China International Capital Corp. forecast in its annual report that after six cuts in interest rate, policy focus will shift to a greater role for fiscal policy, as monetary easing failed to boost growth, and subdued price indexes point to persistent weakness in aggregate demand.
"Despite talks of 'proactive' fiscal policy, we hardly saw a 'proactive' policy until recently," said Liang Hong, chief economist of CICC.
The bank expected next year's fiscal deficit to be 2.1 trillion yuan($330 billion), a sharp increase from this year's 1.6 trillion yuan. Sovereign bond issuance will pick up notably in order to facilitate investment in government-led infrastructure projects.

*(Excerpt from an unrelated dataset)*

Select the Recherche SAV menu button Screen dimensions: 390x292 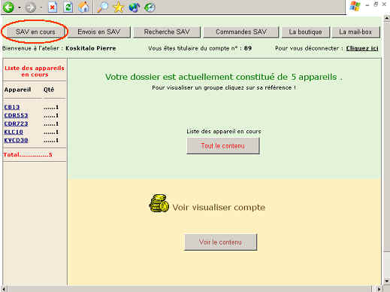point(167,32)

In addition, the scale of local government debt swap will come in between 3 to 3.5 trillion yuan for 2016, compared with this year's 3.2 trillion yuan. Policy bank bond issuance will play an active role in fiscal stimulus.

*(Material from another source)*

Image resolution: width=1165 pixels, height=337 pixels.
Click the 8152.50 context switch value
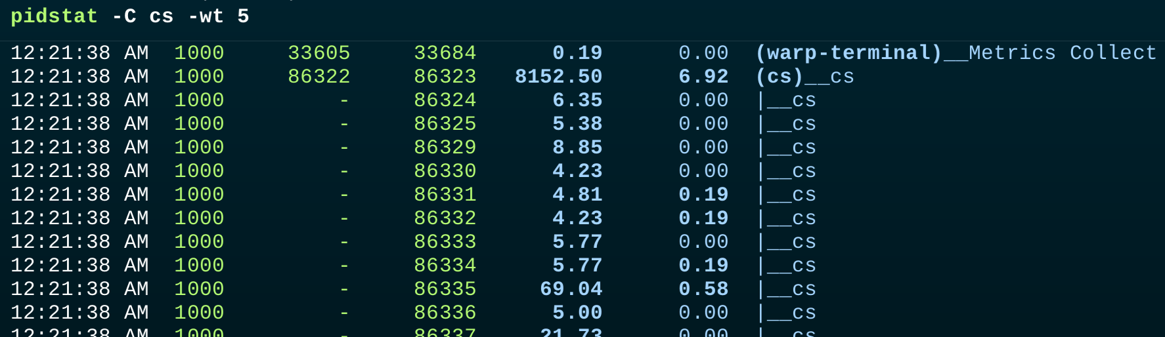(x=558, y=77)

CICC sees monetary policy maintain an easing bias next year. It expected one more interest rate cut in the first half of 2016, and a total 6 percentage points cut in reserve requirement ratio.
In terms of exchange rate, the report expects the USD/CNY to trade at 6.5 by end-2016, implying relatively stable exchange rate.
The band adjusted its forecast for this year's real GDP growth rate to 6.9 percent, up from previous 6.8 percent, and 6.8 percent for next year, up from 6.6 percent. Consumer price index will come in at around 1.3 percent next year.